**Given request:**
Copy out the part of the records that opens with the line containing "Click the wooden minus sidebar icon" and closes with the line containing "coord(339,535)", both lines included. Reproduce those lines unchanged and give nothing else.

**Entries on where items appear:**
================

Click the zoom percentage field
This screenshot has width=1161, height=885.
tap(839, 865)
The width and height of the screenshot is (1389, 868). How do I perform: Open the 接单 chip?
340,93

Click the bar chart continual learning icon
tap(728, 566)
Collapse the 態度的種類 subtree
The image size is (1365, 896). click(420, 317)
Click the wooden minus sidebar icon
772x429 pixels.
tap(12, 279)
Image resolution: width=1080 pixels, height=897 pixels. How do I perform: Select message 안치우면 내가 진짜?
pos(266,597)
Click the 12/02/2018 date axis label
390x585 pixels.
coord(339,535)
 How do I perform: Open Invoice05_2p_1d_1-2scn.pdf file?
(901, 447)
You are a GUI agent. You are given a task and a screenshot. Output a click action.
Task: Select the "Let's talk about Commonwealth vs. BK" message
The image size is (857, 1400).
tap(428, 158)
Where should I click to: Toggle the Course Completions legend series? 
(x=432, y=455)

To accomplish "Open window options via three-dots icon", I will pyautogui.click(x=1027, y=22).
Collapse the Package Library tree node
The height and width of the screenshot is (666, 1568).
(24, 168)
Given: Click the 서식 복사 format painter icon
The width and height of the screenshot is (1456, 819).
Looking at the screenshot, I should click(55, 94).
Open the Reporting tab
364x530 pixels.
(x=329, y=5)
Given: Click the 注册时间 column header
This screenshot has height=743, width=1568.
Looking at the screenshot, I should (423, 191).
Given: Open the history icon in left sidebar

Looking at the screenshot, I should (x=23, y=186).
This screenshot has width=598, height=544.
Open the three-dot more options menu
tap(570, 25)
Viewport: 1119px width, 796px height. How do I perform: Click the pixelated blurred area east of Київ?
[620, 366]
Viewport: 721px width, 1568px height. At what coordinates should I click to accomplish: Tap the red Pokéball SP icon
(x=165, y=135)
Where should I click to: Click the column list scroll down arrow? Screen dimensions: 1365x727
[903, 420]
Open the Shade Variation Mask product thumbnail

================

**Written reply:**
Click the wooden minus sidebar icon
772x429 pixels.
tap(12, 279)
Image resolution: width=1080 pixels, height=897 pixels. How do I perform: Select message 안치우면 내가 진짜?
pos(266,597)
Click the 12/02/2018 date axis label
390x585 pixels.
coord(339,535)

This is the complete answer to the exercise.